La partecipazione di donne trans negli sport femminili

di Tommaso Cardinale, 13 maggio 2021

Abbiamo visto come la questione della disforia di genere, a prescindere dal giudizio etico di ciascuno possa presentare dei problemi pratici oggettivi, come quello degli spazi condivisi (dagli spogliatoi alle prigioni).

Recentemente sono sempre più le leghe sportive, soprattutto negli Stati Uniti, chiamate in causa per decidere se ammettere o meno la partecipazione di donne trans negli sport femminili.

Alla fine del 2020 la lega internazionale di Rugby ha pubblicato un comunicato per mettere a tema la questione della disparità fisica tra atlete transessuali e donne

le nuove linee guida raccomandano che le donne transessuali non giochino nel rugby femminile a livello internazionale, per ragioni di sicurezza, dato che costituzione, resistenza, potenza e velocità sono determinanti sia per il rischio che per la performance, ma non precludono una certa flessibilità per le leghe nazionali.

Anche in altre parti del comunicato la lega internazionale di Rugby non ha escluso la possibilità futura di partecipazione di donne trans negli sport femminili, pubblicando gli studi che spiegano in maniera precisa la disparità fisica media tra atlete transessuali e atlete originariamente donne.

Questa presa di posizione ha fatto scoppiare una polemica internazionale sul tema delle donne transessuali negli sport femminili: i sostenitori dell’apertura spiegano come la transizione porti con il tempo a una diminuzione del testosterone e delle caratteristiche fisiche più mascoline (questione che non viene negata dalla lega di rugby ma che è messa in studio proprio per ragioni di sicurezza).

Il presidente degli Stati Uniti, Joe Biden, il 20 gennaio 2021 ha emanato un Ordine esecutivo per prevenire e combattere la discriminazione sulla base di identità di genere o dell’orientamento sessuale, nel quale però non si affronta direttamente il problema dello sport, se non nella premessa generale:

I bambini dovrebbero essere in grado di imparare, senza preoccuparsi se verrà loro negato l'accesso al bagno, allo spogliatoio o agli sport scolastici. 

Questo Ordine ha avuto come effetto immediato quello di un restringimento della possibilità di partecipazione di donne transessuali in competizioni femminili, perché molte leghe negli Stati Uniti hanno deciso di esplicitare le linee guida soprattutto come tutela della donna.

La questione della differenza fisica biologica tra uomini e donne ha sicuramente dei casi illustri come quello di Serena Williams, che nel 1998 sfidò un tennista di una categoria molto più modesta della sua (nel tennis maschile) e fu sonoramente sconfitta.

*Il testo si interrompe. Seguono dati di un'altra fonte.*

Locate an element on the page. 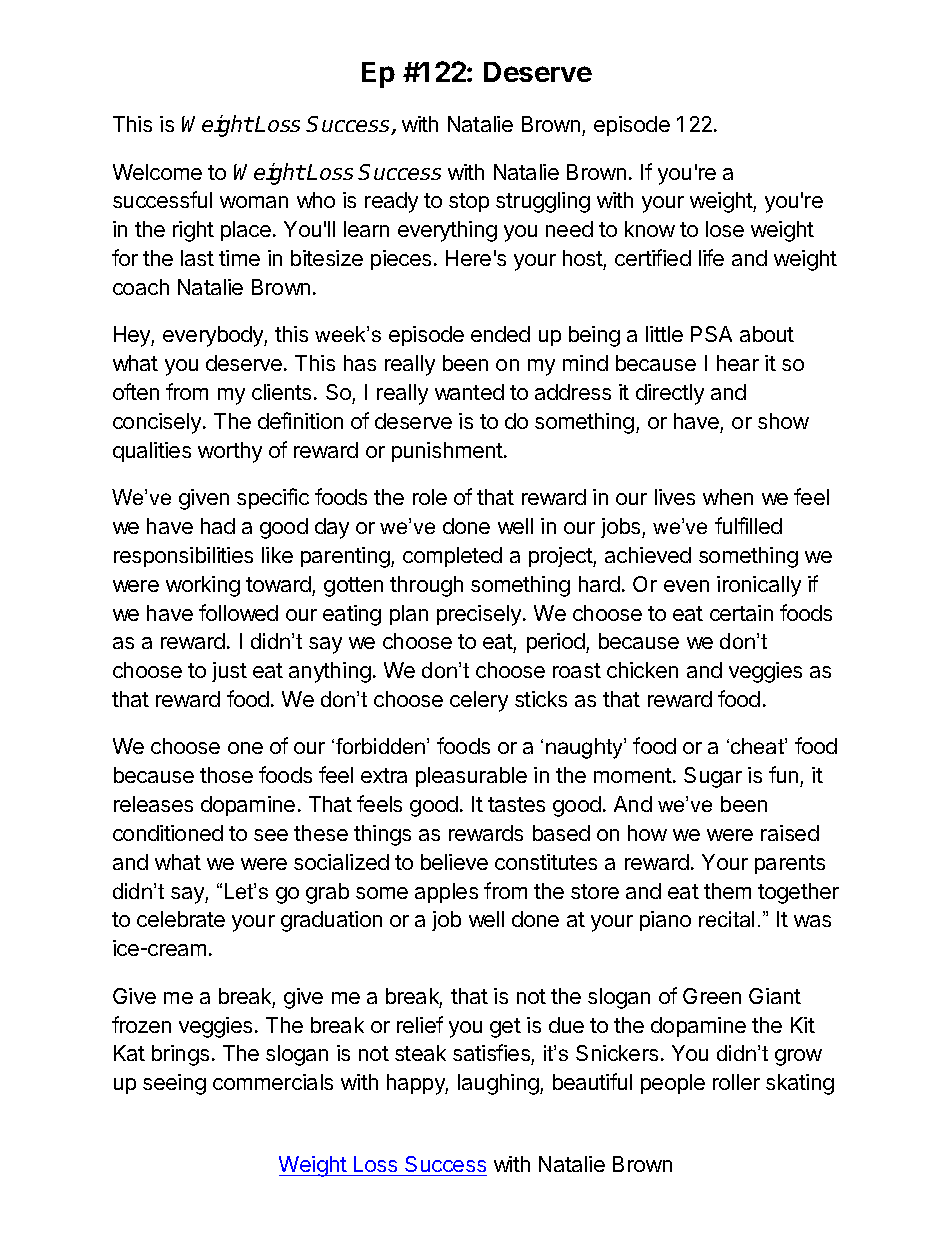  celebrate is located at coordinates (181, 919).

In tempi più recenti ma sicuramente diversi dalla contemporaneità ci fu il caso di Fallon Fox (nella foto di copertina di questo articolo), prima atleta apertamente trans di MMA (Mixed Martial Arts), che spaccò il cranio a una sua avversaria

La questione è sicuramente delicata ma sembra che la letteratura scientifica sia più in favore di una chiusura degli sport femminili rispetto a un’apertura ad atleti trans, mentre dal punto di vista politico e organizzativo si tende a tutelare i diritti delle donne a partecipare a competizioni eque e sicure.

Rimane ai margini della discussione, anche se potrebbe essere invece terreno di una rivoluzione culturale, la questione degli sport meno fisici come gli scacchi, disciplina che da un secolo è ancora divisa tra maschi e femmine al livello internazionale e olimpionico ma nel quale la partecipazione di atleti e atlete insieme, che siano o meno transessuali, non rappresenterebbe alcun problema pratico. Sempre guardando agli scacchi si potrebbe trarre ispirazione dai tornei open: in questi tornei possono competere sia uomini che donne.